-- Page start --
In the four-plus months since his injury, Devon reports that, “I have a lot more movement in my legs, and more movement in my fingers. It’s coming along good.”
Doctors have said that the odds do not favor him walking again. On the long road to recovery, the victories have been marked by small advances. As his stepmother said, Gales now has greater sensation in his legs and has regained enough dexterity in his hands to hold a cup or take a pill.
In the meantime, Gales’ relationship to Georgia only seems to grow stronger. The meeting with the players after the ‘Dogs 65-55 victory had the look of a pep rally, as they circled him and chanted.
“He’s a great kid,” guard Charles Mann said. “It’s a sad situation what happened to him but he’s in good spirits.
“Just seeing somebody like that is a blessing. He’s a part of the family so it’s nice seeing him and talking to him and just saying good things to him.”
-- Page end --
-- Data provided start --
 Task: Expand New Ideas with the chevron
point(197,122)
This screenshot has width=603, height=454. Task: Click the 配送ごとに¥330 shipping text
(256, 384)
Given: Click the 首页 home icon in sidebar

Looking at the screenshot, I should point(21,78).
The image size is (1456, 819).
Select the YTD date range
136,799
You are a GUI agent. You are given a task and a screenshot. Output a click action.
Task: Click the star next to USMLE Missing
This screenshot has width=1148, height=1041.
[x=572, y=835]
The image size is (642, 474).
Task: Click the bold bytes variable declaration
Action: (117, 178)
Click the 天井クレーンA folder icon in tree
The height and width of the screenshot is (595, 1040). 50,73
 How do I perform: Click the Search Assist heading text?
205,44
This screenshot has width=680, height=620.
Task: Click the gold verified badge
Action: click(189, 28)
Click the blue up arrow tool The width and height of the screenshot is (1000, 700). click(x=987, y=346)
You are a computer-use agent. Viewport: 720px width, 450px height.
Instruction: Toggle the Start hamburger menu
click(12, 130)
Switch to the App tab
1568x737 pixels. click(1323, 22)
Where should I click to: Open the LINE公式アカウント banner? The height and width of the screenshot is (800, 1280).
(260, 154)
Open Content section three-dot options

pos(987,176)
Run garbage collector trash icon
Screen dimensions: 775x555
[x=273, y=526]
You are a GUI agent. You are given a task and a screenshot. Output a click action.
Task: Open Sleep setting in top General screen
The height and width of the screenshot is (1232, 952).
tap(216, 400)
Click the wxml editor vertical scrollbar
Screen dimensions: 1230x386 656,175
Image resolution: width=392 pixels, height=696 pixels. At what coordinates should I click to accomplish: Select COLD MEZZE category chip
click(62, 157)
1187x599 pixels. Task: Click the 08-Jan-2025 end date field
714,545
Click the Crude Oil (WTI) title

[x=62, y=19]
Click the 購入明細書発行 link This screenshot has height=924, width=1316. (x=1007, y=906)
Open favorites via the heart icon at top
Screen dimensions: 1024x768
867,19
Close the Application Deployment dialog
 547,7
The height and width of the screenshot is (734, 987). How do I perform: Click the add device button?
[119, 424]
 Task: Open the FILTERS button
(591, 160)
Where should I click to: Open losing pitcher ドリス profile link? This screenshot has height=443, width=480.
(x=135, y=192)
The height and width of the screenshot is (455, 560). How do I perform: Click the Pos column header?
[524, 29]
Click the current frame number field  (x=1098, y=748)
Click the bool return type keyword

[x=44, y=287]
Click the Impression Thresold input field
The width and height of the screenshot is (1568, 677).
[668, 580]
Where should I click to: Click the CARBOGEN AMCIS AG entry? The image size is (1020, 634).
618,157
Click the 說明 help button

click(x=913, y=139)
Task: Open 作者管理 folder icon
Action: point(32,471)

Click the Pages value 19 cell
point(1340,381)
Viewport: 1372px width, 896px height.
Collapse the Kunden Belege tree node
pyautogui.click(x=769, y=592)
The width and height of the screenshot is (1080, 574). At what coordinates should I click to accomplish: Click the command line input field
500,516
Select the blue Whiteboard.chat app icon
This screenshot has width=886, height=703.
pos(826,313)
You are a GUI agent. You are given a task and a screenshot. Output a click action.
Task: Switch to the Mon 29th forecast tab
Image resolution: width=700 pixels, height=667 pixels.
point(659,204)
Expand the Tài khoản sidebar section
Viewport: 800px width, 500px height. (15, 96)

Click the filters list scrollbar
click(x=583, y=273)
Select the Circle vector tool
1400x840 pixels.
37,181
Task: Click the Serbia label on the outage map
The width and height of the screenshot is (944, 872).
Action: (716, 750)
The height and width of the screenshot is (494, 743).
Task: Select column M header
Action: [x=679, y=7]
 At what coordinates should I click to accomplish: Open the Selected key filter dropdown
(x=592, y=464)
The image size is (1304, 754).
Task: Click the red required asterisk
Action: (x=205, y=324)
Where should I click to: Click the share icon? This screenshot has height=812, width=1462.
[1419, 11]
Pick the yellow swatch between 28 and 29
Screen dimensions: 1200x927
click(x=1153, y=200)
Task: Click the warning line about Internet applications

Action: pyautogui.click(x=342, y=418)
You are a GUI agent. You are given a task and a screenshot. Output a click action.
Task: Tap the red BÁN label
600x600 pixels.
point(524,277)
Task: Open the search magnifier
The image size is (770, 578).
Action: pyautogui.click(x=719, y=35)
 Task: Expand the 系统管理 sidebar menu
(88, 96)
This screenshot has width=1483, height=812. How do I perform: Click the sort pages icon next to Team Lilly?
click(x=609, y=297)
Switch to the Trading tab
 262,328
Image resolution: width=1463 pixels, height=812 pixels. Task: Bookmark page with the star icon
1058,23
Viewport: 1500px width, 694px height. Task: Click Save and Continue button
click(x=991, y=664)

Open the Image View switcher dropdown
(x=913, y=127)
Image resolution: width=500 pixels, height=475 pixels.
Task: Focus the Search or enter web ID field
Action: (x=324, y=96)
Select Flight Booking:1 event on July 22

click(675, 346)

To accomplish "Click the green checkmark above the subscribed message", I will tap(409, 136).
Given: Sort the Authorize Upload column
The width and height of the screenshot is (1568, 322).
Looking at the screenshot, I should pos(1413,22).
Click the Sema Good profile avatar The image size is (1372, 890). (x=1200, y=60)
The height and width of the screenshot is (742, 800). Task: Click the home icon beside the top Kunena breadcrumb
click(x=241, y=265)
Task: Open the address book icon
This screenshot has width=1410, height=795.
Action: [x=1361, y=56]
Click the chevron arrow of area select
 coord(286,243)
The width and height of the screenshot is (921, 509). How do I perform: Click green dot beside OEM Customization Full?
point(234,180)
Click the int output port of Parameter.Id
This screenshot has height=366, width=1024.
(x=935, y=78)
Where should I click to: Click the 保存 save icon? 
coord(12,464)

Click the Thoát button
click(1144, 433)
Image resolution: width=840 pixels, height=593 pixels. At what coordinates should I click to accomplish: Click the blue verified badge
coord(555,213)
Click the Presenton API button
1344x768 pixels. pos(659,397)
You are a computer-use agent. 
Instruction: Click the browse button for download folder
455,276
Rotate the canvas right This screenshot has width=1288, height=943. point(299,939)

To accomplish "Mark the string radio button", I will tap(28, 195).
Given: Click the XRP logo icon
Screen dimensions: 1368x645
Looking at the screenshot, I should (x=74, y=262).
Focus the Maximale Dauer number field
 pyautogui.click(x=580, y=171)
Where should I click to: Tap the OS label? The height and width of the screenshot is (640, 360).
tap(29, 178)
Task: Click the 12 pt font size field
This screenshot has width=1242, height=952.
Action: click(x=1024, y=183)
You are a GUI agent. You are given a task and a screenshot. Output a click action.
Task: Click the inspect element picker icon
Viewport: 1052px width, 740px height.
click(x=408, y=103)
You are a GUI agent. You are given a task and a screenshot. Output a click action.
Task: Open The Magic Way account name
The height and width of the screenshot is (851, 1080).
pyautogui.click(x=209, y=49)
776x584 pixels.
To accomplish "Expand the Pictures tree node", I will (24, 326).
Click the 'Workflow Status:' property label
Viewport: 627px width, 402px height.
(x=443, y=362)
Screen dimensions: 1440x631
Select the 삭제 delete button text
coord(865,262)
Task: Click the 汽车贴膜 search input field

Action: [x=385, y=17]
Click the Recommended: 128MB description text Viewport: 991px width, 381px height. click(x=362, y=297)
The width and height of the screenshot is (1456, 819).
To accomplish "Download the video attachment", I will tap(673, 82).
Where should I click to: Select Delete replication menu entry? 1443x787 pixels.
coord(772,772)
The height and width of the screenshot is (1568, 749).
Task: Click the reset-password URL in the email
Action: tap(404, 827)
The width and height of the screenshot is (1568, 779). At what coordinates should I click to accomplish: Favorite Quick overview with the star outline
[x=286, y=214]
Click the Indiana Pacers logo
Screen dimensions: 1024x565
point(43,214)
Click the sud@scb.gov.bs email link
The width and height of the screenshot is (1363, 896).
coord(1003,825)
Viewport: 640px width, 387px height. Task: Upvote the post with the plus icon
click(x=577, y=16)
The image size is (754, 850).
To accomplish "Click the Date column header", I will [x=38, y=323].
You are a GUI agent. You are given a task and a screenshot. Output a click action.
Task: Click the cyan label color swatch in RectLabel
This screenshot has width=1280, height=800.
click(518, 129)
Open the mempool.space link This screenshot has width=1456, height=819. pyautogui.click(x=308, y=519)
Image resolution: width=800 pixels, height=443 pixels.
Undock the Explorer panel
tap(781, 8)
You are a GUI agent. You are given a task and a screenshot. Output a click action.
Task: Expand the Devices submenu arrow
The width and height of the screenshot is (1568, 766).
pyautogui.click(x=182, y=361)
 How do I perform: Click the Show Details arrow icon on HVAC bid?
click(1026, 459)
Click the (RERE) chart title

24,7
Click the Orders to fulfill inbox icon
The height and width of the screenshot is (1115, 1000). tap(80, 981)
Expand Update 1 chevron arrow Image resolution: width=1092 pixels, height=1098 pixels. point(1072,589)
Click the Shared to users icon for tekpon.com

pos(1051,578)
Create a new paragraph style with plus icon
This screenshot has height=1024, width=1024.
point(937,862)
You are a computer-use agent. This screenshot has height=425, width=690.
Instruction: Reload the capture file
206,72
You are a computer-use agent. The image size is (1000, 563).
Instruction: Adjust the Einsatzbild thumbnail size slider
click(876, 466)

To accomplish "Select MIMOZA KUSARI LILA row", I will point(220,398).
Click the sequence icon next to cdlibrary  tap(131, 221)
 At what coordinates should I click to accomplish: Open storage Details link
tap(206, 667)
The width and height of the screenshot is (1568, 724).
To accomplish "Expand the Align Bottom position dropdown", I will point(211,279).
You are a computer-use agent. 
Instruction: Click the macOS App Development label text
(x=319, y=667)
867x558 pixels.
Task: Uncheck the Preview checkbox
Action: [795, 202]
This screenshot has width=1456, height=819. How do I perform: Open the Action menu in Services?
-- Data provided end --
:: Short problem 1 ::
Can you reproduce the rows word for word, from the line with "Switch to the App tab" up to and including the line with "click(62, 157)"?
:: Short problem 2 ::
What comes next in the article on Devon Gales's recovery? Continue it from the point where it stops.

:: Task answer 1 ::
Switch to the App tab
1568x737 pixels. click(1323, 22)
Where should I click to: Open the LINE公式アカウント banner? The height and width of the screenshot is (800, 1280).
(260, 154)
Open Content section three-dot options

pos(987,176)
Run garbage collector trash icon
Screen dimensions: 775x555
[x=273, y=526]
You are a GUI agent. You are given a task and a screenshot. Output a click action.
Task: Open Sleep setting in top General screen
The height and width of the screenshot is (1232, 952).
tap(216, 400)
Click the wxml editor vertical scrollbar
Screen dimensions: 1230x386 656,175
Image resolution: width=392 pixels, height=696 pixels. At what coordinates should I click to accomplish: Select COLD MEZZE category chip
click(62, 157)

:: Task answer 2 ::
Bulldogs coach Mark Fox saw great benefit in the meeting – for both Gales and his team.
“I have great respect for Devon, to face what he has had to deal with, with the spirit which he has done it – I think he is a great example for everybody.
“I think people would line up to have my problems and your problems. They’re not lining up to have his. And he’s handled it unbelievably well. And I think for our players to meet him and to share some time with him was really important for our young people to grow up.”